# What is the differences of the Tom Thumb and Argentine snaffle?



## Lawrite_Haflinger (Aug 3, 2008)

So I know Tom Thumbs are like terrible bits and most people with half a brain hate them but I've never heard anything about Argentine Snaffles. To me they seem to be the same bit...


----------



## RoadRider / Rios Dad (Jul 2, 2009)

If the reins do not come directly off the mouthpiece then it can not be called a snaffle. Any shank at all makes it a curb.


----------



## Lawrite_Haflinger (Aug 3, 2008)

ummm ok them let's rephrase this "What is the difference between a Tom Thumb and Argentine Curb?"


----------



## Spirithorse (Jun 21, 2007)

When you get right down to it, nothing. An Argentine snaffle (which as already stated is not a snaffle) can be, I have been told, said to be the western version of a phelam. She shanks are usually longer than a TT. Not sure I agree with that, but regardless I would never use one anyway.


----------



## Liberty Valance (Jul 13, 2009)

An Argentine "Snaffle" (yes, curb) has semi-fixed shanks that swivel. If you look, the headstall attaches in the top ring , the curb strap attaches in the middle ring, and the reins attach at the bottom ring of the shanks. The shanks are angled slightly back, like a traditional curb. This creates a sort-of "door hinge" effect with the shanks. They kinda open and close a little bit against the horse's face, which is supposed to aid the horse with lateral movements. When the reins are slackened on one side, the hinge relaxes and the horse is free to move in that direction without something poking him in the face. A lot of contest bits have this feature. The only problem with it on the AS is that the mouthpiece is broken, which kind of negates the "door hinge" purpose. 

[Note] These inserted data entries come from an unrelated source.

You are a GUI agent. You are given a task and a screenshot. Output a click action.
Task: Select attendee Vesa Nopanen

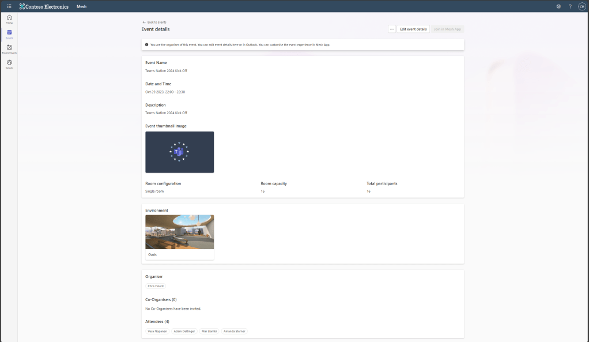pos(158,332)
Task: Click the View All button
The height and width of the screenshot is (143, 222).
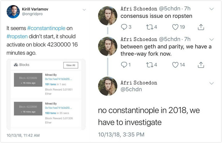Action: (x=71, y=65)
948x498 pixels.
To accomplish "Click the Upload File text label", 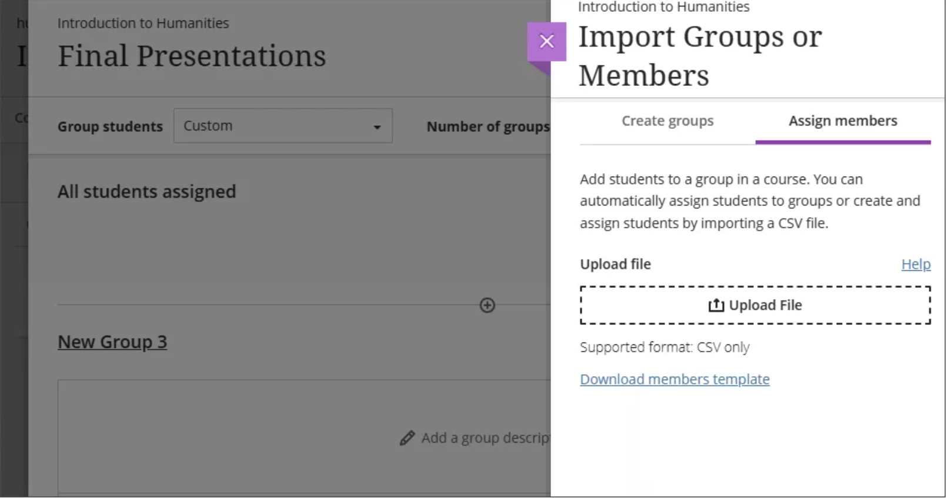I will tap(767, 306).
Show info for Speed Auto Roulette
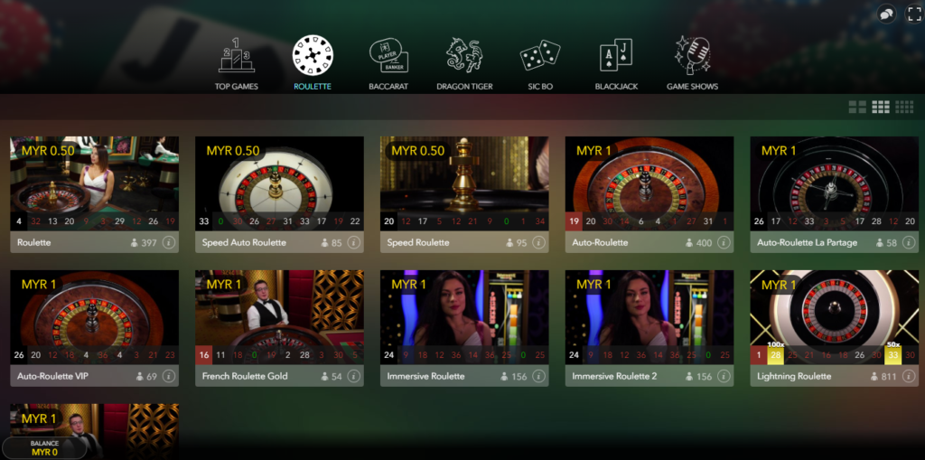This screenshot has width=925, height=460. [x=354, y=243]
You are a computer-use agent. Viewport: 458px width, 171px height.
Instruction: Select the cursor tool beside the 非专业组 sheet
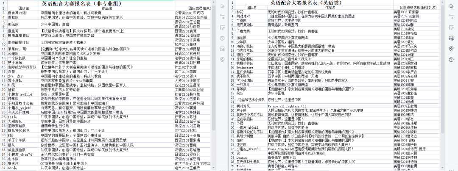222,7
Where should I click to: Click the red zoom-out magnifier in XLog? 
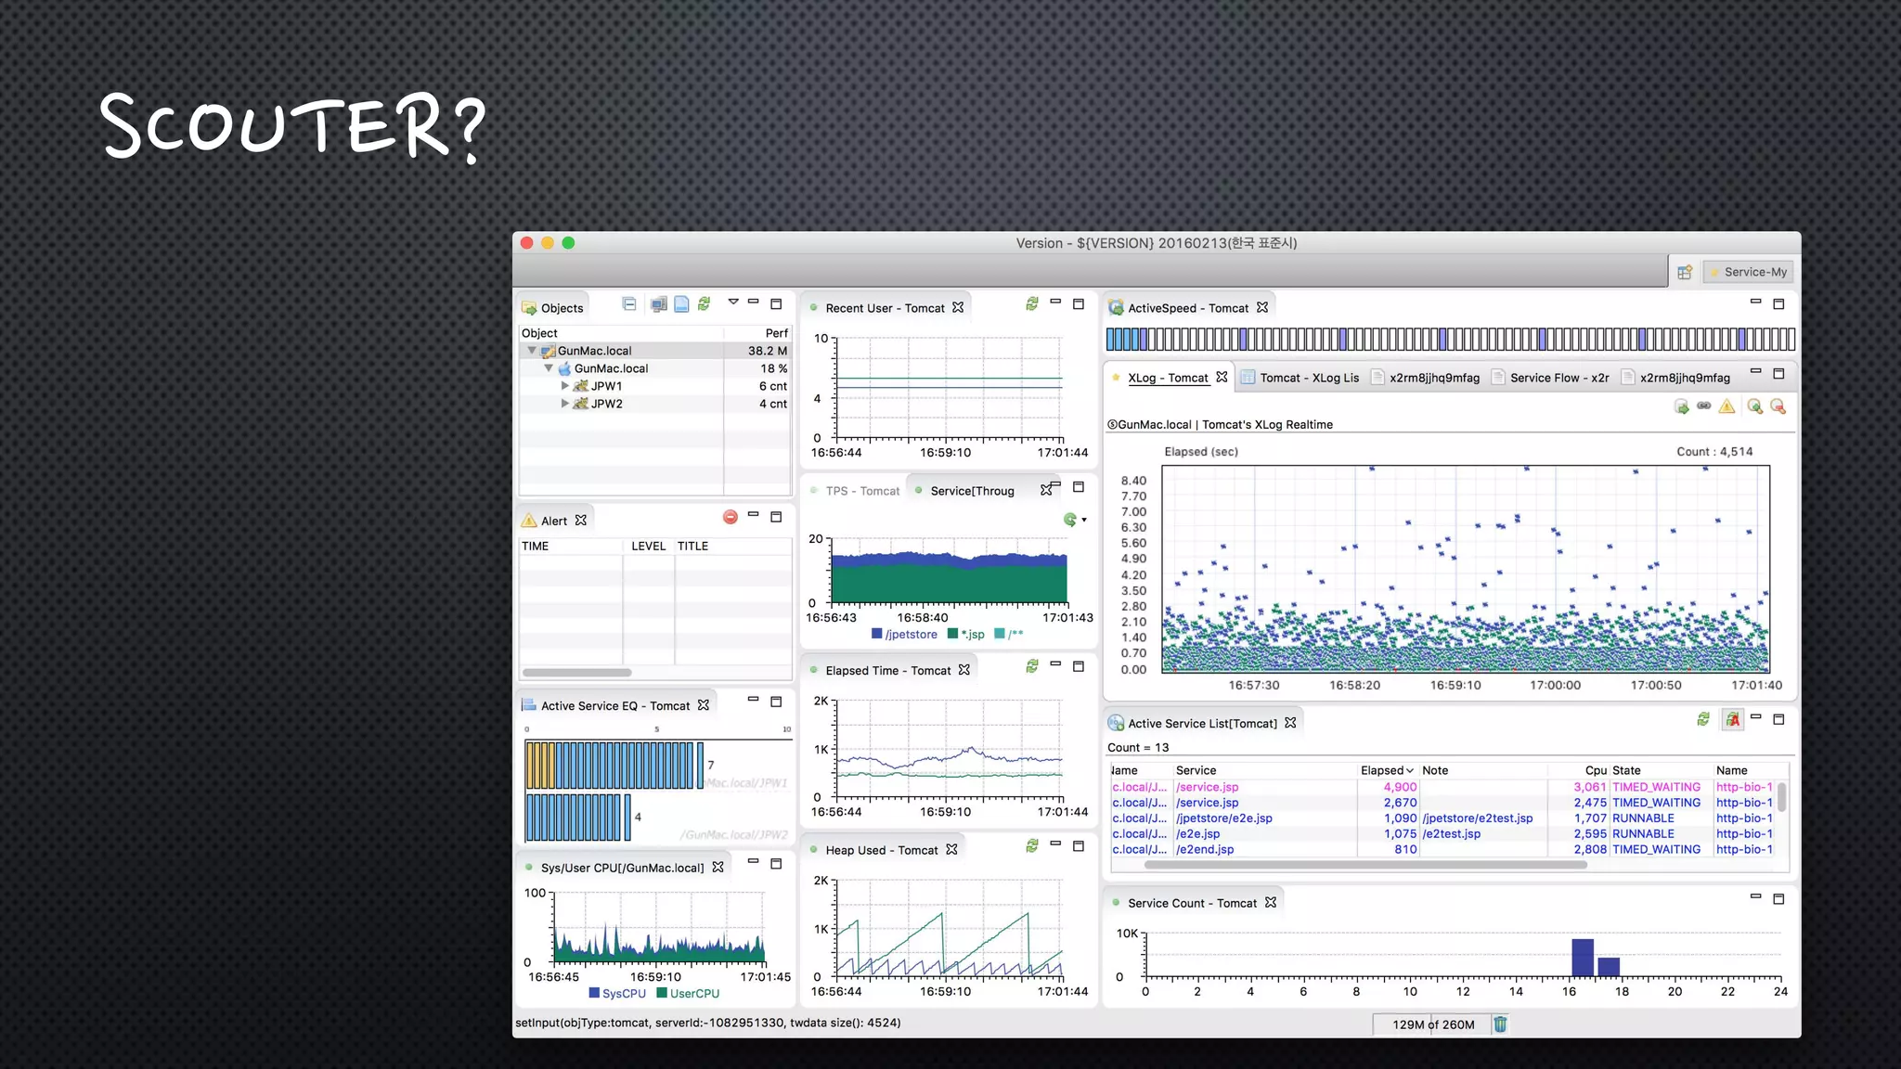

The TT (curb) on the other hand does NOT have fixed shanks, and that is what makes this bit so ridiculous. The shanks tip AND swivel. On the TT, the headstall hooks up to the top ring, but then the curb chain goes right underneath it. If you look at it you can see there's 2 rings on the purchase. Then the reins attach at the bottom of the shank. The distance from the mouthpiece to the curb chain is much greater, so there's more curb pressure on the horse's mouth. This distance, coupled with the break in the mouthpiece, can actually make the shanks tip UNDER the horse's jaw - They can swing out, swing forward, swing back, swing under...if you ride it one-handed like you're supposed to, these random actions are greatly reduced, but it's still pretty rough, especially considering all the much better alternatives available to us today. So the mouthpiece in the horse's mouth is doing everything that those shanks are doing, and all of that movement can be amplified by the curb chain.


----------